Health Care in Nicaragua
According to the World Bank, Nicaragua is one of the poorest nations in Central America (second poorest after Haiti) and they have little to no emergency first aid services (no ambulances or paramedics) outside of their major city centers. While the Nicaraguan government boasts universal health care to its population, this doesn’t mean much when there is no clinic in your community. For those who don’t live in more heavily populated areas, access to emergency first aid is limited to non-existent. Often times if there is a medical emergency in these smaller and sometimes more remote communities, the closest health care facility with a doctor can be many hours drive away on dirt roads, with travel conditions varying depending on the time of year. Three-Fold Ministries, who takes on a variety of community projects, identified the need for these villages and towns to have someone in their community trained in emergency first aid. This way, when medical emergencies arise, each community will have trained first responder ready to help.
Progress In Paramedicine
This year will make the 4th anniversary of the Progress In Paramedicine (Paramedic Partnership Bridge) program which is run in 2 parts. About 30 Nicaraguans are chosen from across the country to take part in two, 1 week long training courses. In April my group will be teaching Part 1 of the Emergency First Responders course and then in November another group of paramedics from Ontario will travel to Nicaragua to teach Part 2 to the same group.
Last year, we had such a wide range of students attending; from teenagers to grandmothers, they were all eager to take part and learn emergency first aid. Teaching through translators, we educated them in a wide range of emergencies. From trauma and heart conditions, to child birth and diabetic complications, we taught them how to recognize, assess and treat a wide variety of emergency health problems. Each student was also outfitted with a basic first aid kit and taught to improvise with whatever materials they had available in their community.
Inspiring Success Stories
One of the most rewarding parts of this project is returning a year later to hear about the successes from our students. One student told of a car accident his brother was involved in that resulted in severe neck and back pain.

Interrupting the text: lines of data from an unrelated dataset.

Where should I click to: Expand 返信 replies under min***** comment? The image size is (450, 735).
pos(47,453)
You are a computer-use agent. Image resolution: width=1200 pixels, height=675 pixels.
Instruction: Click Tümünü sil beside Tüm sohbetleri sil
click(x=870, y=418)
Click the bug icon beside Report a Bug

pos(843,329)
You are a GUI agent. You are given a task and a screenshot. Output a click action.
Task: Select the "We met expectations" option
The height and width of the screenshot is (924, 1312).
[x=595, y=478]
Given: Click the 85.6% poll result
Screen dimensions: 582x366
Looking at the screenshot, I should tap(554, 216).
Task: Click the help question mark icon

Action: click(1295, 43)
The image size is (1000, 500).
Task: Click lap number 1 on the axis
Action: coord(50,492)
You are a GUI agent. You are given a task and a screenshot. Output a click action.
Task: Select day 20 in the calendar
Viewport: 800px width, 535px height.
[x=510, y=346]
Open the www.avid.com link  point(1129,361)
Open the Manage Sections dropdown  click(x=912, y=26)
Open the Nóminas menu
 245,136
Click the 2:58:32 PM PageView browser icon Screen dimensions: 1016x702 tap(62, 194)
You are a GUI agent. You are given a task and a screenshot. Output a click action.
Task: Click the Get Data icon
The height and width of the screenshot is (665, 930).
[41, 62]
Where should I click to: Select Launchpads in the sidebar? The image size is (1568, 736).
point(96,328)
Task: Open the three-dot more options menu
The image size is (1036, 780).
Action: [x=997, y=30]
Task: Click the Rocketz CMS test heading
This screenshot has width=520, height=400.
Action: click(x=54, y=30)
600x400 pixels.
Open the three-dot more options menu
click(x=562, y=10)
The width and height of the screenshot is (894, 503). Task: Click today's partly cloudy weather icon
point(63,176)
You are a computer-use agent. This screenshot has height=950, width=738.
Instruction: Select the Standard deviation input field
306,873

Using the knowledge he had learned at the first responders course, the student knew that a broken neck/back was possible and that his brother needed to be immobilized, flat on his back, until he could be seen by a doctor. Using an old door, the student was able to immobilize his brother and transport him in the flat bed of a truck to the nearest hospital (1 hr drive away) where it was discovered that his brother had indeed broken his back.
Another inspiring story is of a young girl who attended the course and saved her fathers life. One day she was at home with her family when her father began having signs and symptoms of a heart attack. Right away she recognized that her father was in trouble and after much convincing, finally got him to agree to go to the hospital. After being assessed by doctors, it was discovered he was, in fact, having a massive heart attack. Had she not taken this first responders course, there’s a good chance her father would have died.
We Need Your Help!
Even though I’ll be going to Nicaragua to volunteer, there is a cost associated. We are not paid to go do this and must use our own vacation time. Each of us volunteers must pay $1000 to cover our own expenses, including flights, accommodation, transportation and food while at Skylark. But we are also committed to fundraising $1500 each as well. This money is used to transport, accommodate and feed each student for the week as well as outfit each of them with a first aid kit, as they cannot afford these expenses themselves.
Here in Ottawa we run fundraising events, seek out cooperate sponsorship’s and ask our family and friends for personal donations. Still, its always a scramble to meet our goal of $1500 each. If you feel that this is a charity you’d like to support, my co-volunteer has set up a GoFundMe account to collect donations online.
I’m very excited to be a part of such a wonderful project again! It’s a sustainable way to import knowledge into a developing country, knowledge that is truly life saving. As the old saying goes, “Give a man a fish, and you feed him for a day. Teach a man to fish and you feed him for a lifetime.” Becoming involved with members of the local community, hearing their stories and seeing how they live day to day, also offers a unique perspective to the country, one I would otherwise not have the opportunity to experience.
Have you ever volunteered while traveling?